Mais la situation aurait pu changer entre juillet et septembre, n’était-ce pas risqué?

On avait toujours la peur que ça ne puisse pas se faire dans un coin de la tête, mais on avançait quand même.

Qu’avez-vous fait lorsque le Conseil d’Etat a dévoilé, mardi, ses nouvelles mesures sanitaires?

Ces annonces n’ont pas été les bienvenues! Concrètement, on avait un plan sanitaire déjà validé par la Commune et on a dû faire quelques adaptations. En fait, on aura deux zones pour le public (une au château, et une autre sur la place Pestalozzi). A chaque fois qu’une personne voudra entrer ou sortir d’une zone, on va scanner un QR code pour qu’on sache en permanence le monde que l’on a sur le site.

Et pour le port du masque, comment cela va-t-il se passer?

Alors dans les lieux publics fermés (ndlr: comme l’aula magna et les caves du château), le port du masque sera obligatoire. Dans la Cour du château, ce sera un petit peu plus compliqué. Devant la scène des concerts, il faudra porter le masque mais on ne pourra pas boire ou manger. Si on veut aller au bar, il faudra le masque. On ne pourra l’enlever que si on est assis.

Par terre, ça compte?

On a posé la question, mais on n’a pas encore reçu de réponse.

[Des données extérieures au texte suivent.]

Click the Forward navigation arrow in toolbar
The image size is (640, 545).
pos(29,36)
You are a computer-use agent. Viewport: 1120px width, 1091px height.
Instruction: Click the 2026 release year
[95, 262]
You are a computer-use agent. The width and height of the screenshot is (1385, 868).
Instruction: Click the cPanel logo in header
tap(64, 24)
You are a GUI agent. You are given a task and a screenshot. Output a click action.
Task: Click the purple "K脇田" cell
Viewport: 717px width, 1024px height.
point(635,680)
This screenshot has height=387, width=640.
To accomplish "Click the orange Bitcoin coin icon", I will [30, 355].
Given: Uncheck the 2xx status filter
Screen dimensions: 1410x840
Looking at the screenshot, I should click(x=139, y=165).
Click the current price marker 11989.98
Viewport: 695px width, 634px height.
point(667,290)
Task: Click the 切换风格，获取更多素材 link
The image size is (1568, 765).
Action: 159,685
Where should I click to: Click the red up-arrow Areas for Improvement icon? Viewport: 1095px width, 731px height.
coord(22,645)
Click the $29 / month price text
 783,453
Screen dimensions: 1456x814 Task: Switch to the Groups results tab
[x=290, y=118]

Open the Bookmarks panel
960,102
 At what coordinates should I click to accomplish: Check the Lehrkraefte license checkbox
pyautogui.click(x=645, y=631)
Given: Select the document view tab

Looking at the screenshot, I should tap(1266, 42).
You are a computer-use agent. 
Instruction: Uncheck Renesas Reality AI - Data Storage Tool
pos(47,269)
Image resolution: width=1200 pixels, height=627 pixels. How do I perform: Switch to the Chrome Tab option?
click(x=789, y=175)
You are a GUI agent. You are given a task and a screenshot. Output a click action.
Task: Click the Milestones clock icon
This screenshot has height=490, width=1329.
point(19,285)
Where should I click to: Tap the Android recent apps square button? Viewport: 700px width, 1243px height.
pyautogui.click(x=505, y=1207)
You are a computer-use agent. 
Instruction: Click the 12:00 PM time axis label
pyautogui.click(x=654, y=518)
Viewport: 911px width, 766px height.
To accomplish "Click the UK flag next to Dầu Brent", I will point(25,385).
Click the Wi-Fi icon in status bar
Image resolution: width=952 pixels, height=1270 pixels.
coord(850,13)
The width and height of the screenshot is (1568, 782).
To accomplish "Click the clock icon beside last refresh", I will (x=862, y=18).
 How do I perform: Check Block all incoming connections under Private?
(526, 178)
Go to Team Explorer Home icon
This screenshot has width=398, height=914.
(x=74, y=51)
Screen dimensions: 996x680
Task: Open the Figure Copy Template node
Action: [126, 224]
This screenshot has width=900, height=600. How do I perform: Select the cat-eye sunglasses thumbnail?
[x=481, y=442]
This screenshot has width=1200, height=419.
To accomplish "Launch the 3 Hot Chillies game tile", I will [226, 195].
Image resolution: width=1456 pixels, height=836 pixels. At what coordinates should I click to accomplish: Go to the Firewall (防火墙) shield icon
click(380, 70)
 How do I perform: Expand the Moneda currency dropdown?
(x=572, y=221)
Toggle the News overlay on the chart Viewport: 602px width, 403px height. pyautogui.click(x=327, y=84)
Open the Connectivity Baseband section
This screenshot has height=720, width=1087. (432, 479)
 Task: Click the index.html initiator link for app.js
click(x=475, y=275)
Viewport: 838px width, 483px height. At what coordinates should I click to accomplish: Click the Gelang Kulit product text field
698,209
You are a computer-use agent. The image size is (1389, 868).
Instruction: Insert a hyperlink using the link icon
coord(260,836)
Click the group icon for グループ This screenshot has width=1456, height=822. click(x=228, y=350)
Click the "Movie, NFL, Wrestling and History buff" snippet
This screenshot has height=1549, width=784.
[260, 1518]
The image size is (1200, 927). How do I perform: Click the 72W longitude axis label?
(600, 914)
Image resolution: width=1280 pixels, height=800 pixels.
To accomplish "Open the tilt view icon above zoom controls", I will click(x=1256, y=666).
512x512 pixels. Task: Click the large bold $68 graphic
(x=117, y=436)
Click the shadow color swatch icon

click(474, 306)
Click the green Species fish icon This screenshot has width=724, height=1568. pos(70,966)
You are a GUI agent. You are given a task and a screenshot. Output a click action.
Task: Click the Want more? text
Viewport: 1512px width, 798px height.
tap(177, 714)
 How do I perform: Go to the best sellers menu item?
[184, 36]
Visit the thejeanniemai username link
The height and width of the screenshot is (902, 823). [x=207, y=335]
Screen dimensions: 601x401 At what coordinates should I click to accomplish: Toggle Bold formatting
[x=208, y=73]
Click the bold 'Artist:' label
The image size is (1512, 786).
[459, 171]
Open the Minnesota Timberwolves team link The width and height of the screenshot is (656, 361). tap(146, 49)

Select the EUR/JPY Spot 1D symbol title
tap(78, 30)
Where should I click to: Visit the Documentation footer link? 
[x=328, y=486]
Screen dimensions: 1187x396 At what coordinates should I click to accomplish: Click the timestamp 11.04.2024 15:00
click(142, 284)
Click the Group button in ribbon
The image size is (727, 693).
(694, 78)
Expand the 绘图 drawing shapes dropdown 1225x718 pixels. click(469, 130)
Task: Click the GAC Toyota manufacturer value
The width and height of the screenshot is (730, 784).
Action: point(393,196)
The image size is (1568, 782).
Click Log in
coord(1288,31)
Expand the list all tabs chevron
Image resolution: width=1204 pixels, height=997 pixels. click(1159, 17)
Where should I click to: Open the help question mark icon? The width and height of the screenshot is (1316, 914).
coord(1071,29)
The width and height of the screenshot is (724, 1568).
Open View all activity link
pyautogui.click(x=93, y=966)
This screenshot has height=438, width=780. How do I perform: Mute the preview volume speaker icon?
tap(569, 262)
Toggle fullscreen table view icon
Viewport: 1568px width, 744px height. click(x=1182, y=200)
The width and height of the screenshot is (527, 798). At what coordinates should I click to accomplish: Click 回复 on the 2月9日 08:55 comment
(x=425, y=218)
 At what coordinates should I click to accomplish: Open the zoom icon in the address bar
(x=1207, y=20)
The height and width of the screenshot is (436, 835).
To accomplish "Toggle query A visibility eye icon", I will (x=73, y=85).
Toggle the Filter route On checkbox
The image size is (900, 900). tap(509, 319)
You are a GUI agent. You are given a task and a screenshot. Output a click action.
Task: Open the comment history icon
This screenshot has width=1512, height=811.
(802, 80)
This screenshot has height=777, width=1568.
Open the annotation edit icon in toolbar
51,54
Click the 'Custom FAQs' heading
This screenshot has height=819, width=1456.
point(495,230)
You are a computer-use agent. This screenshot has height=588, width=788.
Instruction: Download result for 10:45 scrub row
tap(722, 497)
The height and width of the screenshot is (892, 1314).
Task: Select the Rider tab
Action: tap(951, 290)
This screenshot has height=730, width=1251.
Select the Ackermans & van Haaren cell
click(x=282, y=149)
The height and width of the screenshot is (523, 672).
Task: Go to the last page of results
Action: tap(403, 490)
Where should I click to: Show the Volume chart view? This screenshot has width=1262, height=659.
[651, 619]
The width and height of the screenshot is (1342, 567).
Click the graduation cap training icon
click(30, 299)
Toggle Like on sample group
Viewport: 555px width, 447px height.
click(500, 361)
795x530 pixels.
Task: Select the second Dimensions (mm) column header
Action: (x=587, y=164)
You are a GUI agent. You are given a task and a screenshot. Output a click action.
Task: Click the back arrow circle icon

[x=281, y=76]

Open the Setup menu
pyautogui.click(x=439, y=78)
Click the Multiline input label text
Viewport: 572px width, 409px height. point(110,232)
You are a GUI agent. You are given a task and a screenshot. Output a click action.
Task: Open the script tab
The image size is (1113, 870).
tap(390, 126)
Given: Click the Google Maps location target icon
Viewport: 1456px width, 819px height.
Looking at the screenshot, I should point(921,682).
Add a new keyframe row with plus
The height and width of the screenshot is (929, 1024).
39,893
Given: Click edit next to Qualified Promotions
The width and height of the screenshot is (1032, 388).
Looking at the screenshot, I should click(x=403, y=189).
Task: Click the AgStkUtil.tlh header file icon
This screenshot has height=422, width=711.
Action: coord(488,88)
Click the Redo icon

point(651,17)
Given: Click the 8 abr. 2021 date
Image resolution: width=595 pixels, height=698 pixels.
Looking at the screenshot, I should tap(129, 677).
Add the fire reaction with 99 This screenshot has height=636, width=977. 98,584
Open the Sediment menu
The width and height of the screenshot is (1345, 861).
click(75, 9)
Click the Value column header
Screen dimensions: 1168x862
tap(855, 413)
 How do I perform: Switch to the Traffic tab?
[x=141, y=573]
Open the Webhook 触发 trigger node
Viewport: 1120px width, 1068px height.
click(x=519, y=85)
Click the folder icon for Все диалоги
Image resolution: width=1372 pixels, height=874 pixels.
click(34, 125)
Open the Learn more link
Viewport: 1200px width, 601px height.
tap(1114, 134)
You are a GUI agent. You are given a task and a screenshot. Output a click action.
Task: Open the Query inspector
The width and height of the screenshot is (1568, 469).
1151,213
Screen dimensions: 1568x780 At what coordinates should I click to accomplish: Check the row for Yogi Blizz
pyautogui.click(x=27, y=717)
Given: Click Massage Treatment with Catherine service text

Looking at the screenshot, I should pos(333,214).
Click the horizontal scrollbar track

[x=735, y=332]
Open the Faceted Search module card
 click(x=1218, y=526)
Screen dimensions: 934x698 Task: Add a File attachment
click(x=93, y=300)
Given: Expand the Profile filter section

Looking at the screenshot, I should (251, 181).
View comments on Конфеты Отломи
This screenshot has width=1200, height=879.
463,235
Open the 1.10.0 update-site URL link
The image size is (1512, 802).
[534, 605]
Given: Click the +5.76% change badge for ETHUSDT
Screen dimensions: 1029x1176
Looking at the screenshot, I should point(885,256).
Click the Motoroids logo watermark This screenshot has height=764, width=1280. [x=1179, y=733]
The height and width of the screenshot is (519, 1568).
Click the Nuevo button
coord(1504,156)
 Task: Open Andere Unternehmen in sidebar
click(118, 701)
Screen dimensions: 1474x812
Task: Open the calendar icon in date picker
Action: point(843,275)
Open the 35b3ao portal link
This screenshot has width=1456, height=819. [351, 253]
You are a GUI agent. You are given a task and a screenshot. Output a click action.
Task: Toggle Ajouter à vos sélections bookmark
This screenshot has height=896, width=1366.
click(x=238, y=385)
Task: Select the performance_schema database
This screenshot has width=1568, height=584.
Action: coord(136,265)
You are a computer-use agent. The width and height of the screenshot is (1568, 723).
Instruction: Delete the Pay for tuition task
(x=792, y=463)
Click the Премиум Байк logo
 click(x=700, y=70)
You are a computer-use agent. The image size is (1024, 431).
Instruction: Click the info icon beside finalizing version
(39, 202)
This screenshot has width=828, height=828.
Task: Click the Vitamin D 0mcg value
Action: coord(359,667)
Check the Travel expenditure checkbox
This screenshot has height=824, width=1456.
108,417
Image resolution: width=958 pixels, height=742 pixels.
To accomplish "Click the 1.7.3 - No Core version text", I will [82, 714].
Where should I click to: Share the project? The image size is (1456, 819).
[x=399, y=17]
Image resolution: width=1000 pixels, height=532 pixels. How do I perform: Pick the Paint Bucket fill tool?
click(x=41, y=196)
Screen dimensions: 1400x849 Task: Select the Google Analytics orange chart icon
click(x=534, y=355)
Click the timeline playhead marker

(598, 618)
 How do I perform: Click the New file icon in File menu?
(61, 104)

Le fait que le Covid regagne du terrain ces temps vous inquiète-t-il?

Pour nous, c’est hyper important que nous ne devenions pas une zone de contamination. On fait vraiment attention et on fera tout pour que les mesures soient respectées. Mais c’est un stress en plus, c’est vrai.Typiquement, on a prévu un verre de l’amitié et on se demandait comment on allait pouvoir faire ça au vu des nouvelles mesures cantonales. En fait, on va pouvoir discuter avec les gens en portant le masque et sans boire ou assis sans masque avec un verre… (dit-elle, en levant les yeux au ciel pour réfléchir à bien expliquer)

Des problèmes de dernière minute? 

Oui, on a notre atelier clown (dimanche), qui est annulé parce que les intervenants avaient peur de venir. Et on est dans l’incertitude pour le spectacle pour enfants Ecran Total, samedi.

Il va y avoir des adaptations en cours de route, si je comprends bien?

Oui, malheureusement. On a pourtant prévu les intervenants le plus tard possible. On espère que le public respectera les mesures et, surtout, qu’il sera compréhensif, car tout n’a pas toujours tourné rond cette année.

Combien de personnes attendez-vous durant le festival?

C’est trop difficile à dire… D’habitude, on compte environ 1000 ou 2000 personnes sur l’ensemble du week-end, mais là, impossible à prédire. D’ailleurs, ça fait peur.

Vous avez peur qu’il n’y ait personne? 

Ce n’est pas vraiment une peur. Ce serait autant embêtant s’il n’y a personne que s’il y a trop de monde, vu les mesures sanitaires. Mais c’est intéressant de voir comment organiser un événement dans une telle situation et, personnellement, je me réjouis de voir comment les gens vont réagir.